GOAL OF THE EXERCISE: The material below is to be copied exactly from the line with "At what coordinates should I click to accomplish: Go" up to and including the line with "Click the report document icon in sidebar", with nothing else kept and no pictures.

SUPPLIED MATERIAL:
_ _ _ _

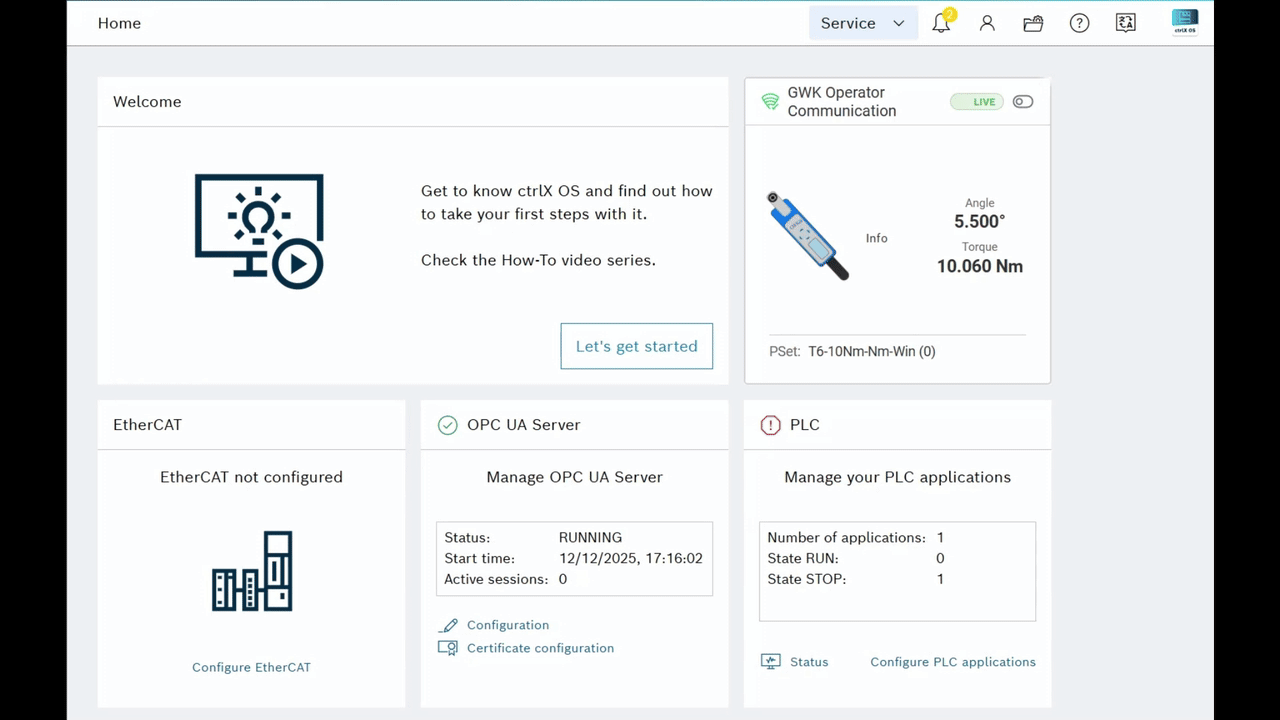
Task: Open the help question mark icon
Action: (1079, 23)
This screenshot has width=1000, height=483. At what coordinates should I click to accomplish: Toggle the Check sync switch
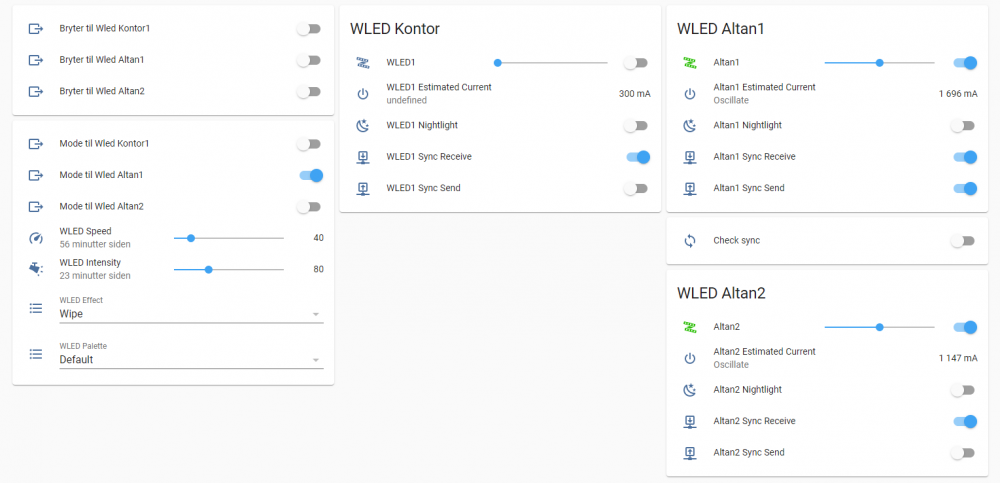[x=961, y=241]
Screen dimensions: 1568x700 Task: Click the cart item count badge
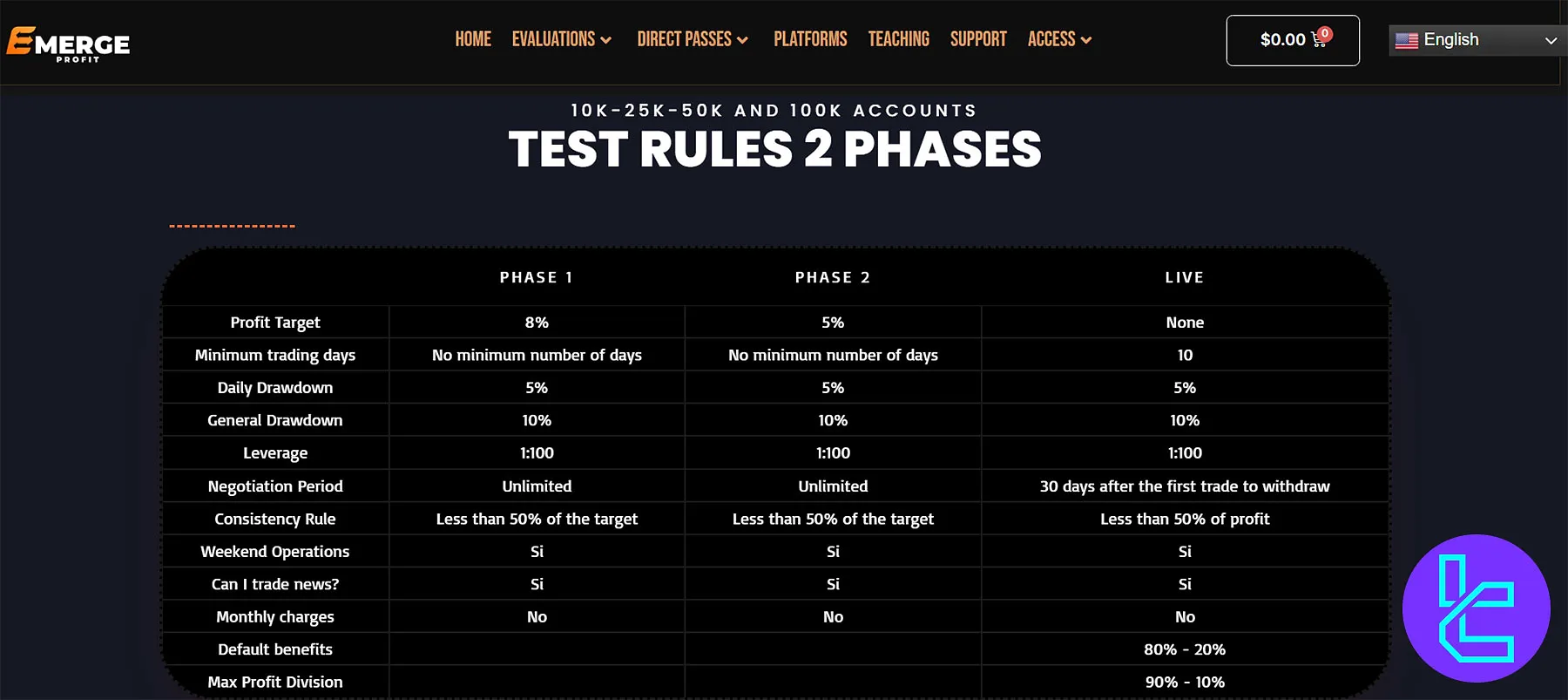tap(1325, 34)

_ _ _ _

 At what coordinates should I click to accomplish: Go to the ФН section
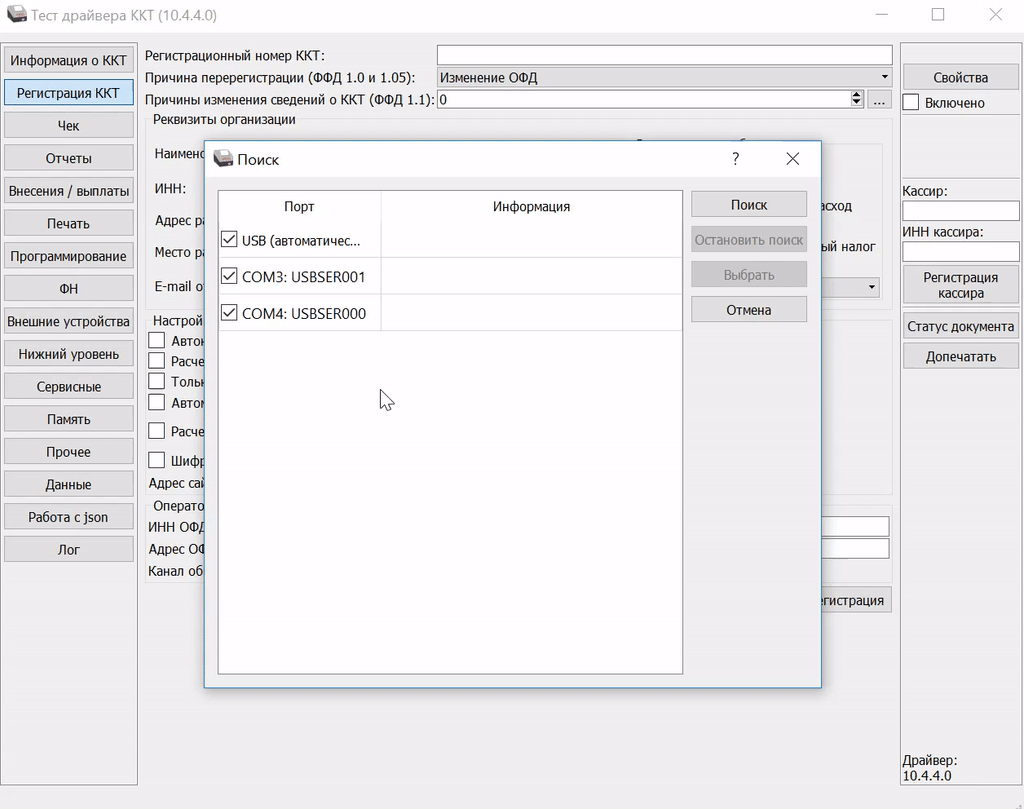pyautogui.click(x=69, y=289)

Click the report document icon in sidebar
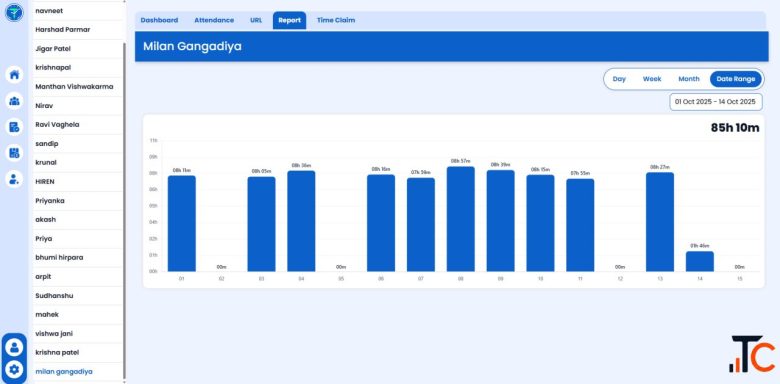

_ _ _ _

RESULT OF THE EXERCISE:
 At what coordinates should I click to accomplish: Go to the ФН section
pyautogui.click(x=69, y=289)

Click the report document icon in sidebar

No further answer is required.